--- DATA EXCERPTS ---

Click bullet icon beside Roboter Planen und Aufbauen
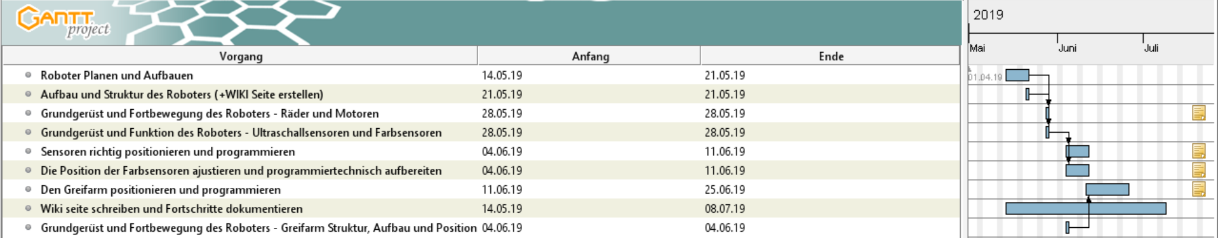Screen dimensions: 1218x238 [28, 75]
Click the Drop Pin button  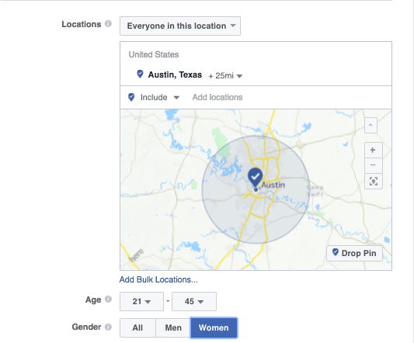tap(354, 253)
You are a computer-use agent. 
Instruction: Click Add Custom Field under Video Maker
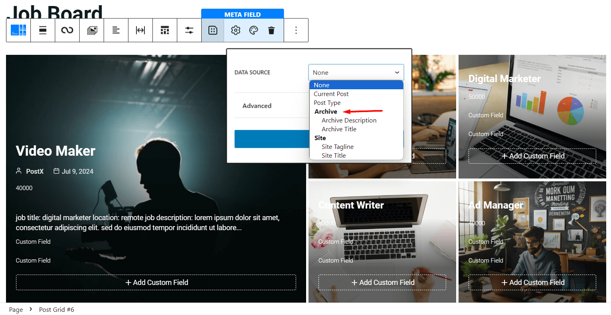click(156, 282)
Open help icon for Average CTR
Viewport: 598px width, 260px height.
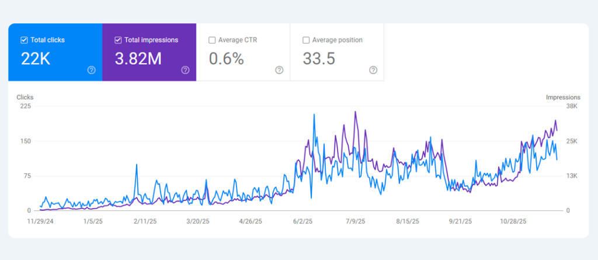pyautogui.click(x=279, y=70)
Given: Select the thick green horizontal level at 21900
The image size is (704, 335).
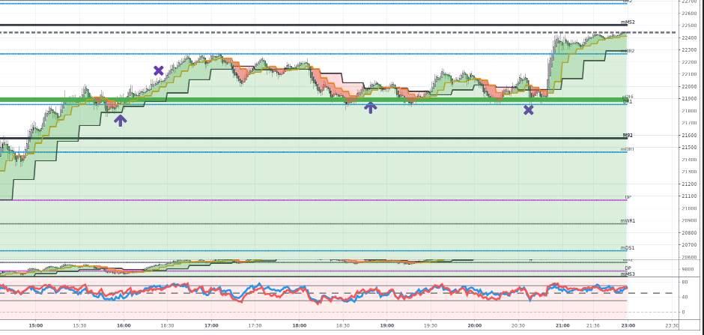Looking at the screenshot, I should tap(300, 99).
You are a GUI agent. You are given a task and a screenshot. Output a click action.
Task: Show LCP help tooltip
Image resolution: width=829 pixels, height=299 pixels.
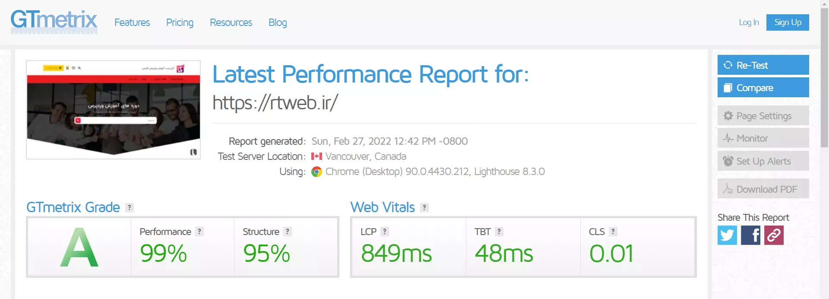click(x=384, y=232)
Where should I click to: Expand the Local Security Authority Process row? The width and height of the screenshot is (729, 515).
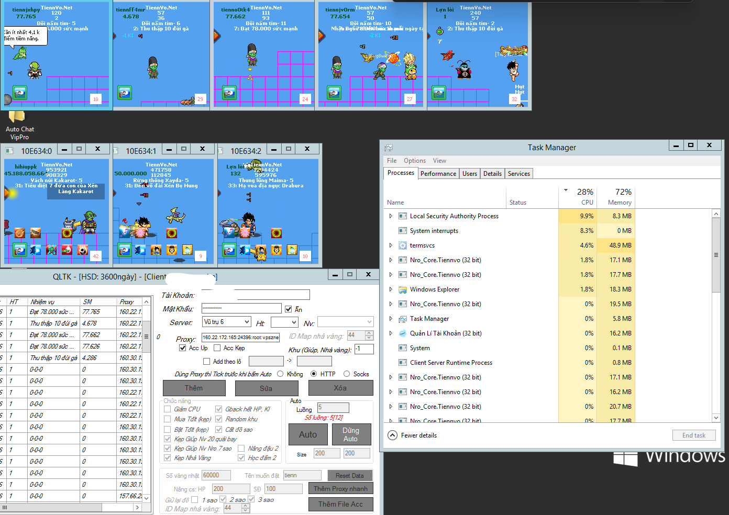pyautogui.click(x=391, y=216)
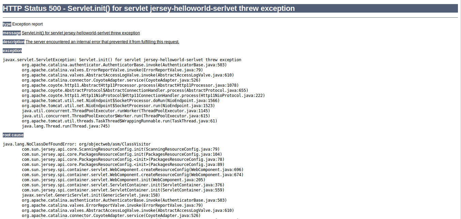Viewport: 461px width, 219px height.
Task: Click the java.lang.NoClassDefFoundError line
Action: (77, 144)
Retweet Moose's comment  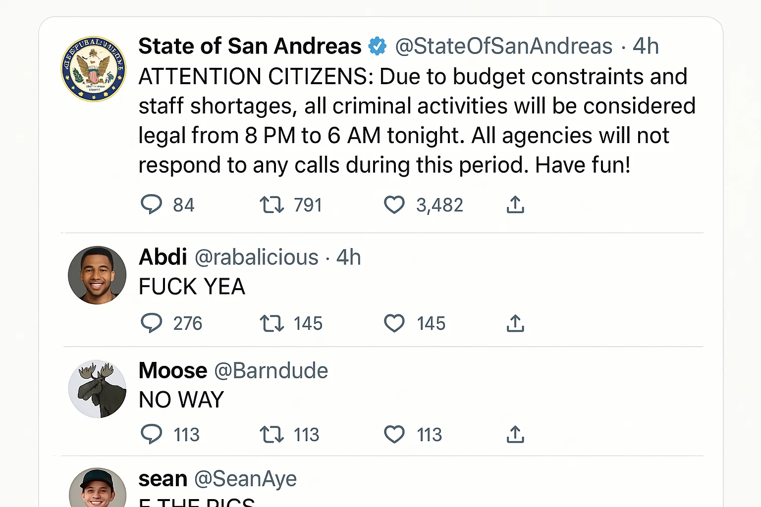click(x=272, y=435)
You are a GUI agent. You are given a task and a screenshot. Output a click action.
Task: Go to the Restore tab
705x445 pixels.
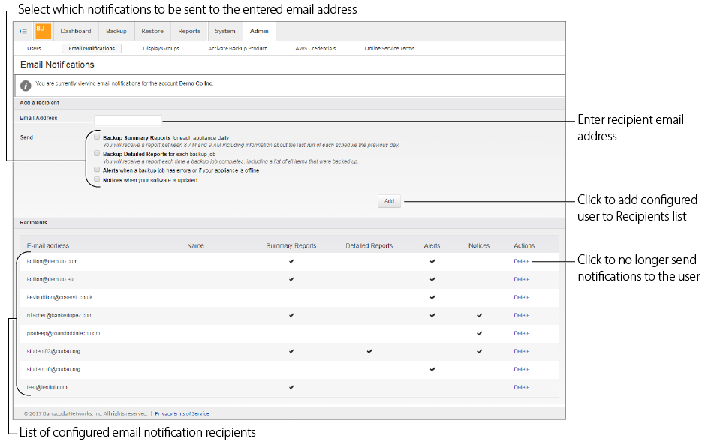(x=152, y=31)
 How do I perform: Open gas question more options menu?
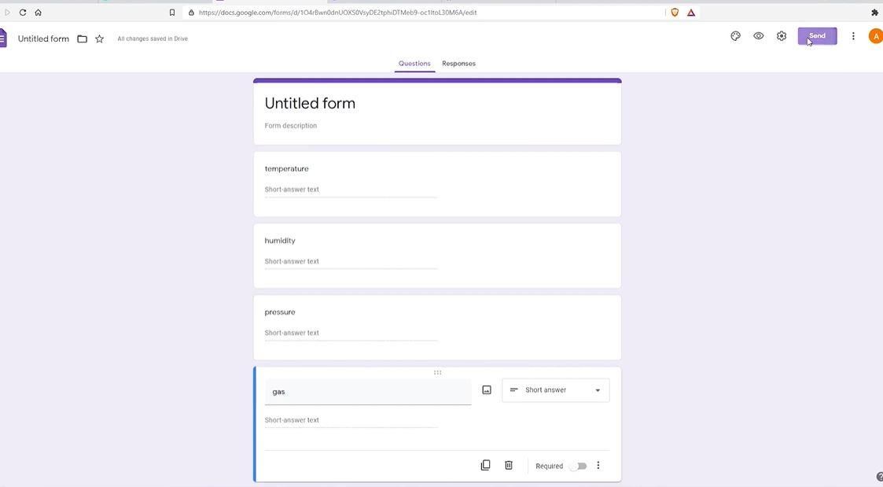coord(598,466)
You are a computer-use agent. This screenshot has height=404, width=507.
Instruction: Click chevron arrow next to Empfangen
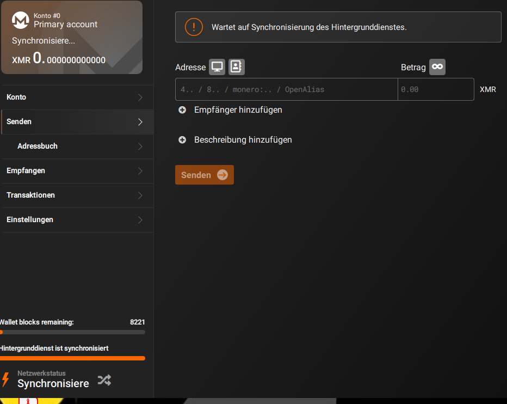[140, 171]
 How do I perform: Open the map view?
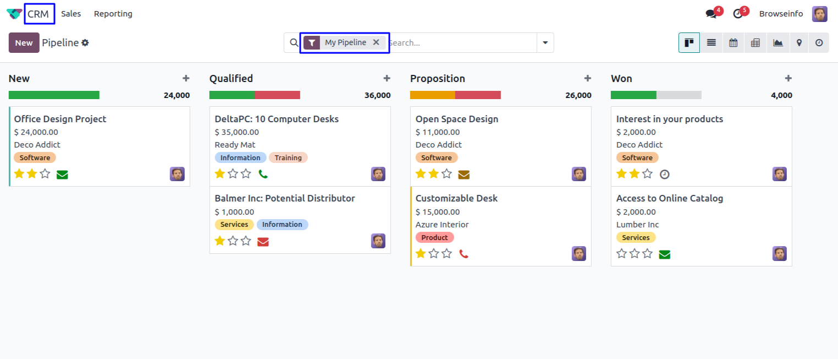click(799, 43)
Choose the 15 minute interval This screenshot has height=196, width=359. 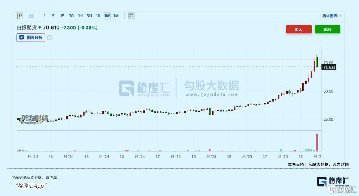point(62,16)
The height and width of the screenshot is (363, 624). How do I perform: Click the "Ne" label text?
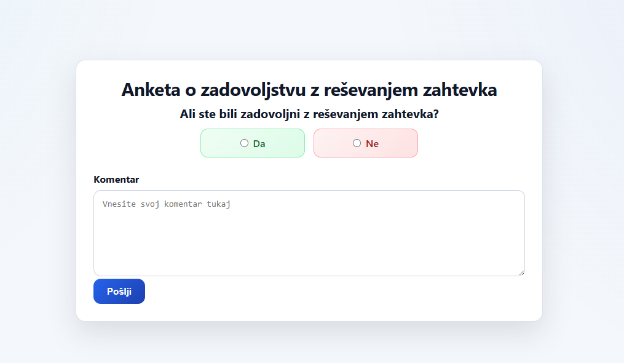pyautogui.click(x=372, y=144)
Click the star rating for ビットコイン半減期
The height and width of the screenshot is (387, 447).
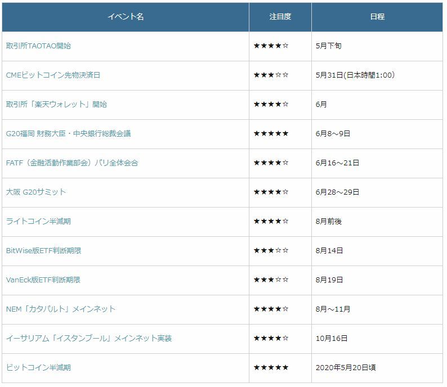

---

## [WORK REQUEST]
Some lines of the data above may hold the word "computer"; report how many do, and nothing else.

## [TASK SOLUTION]
2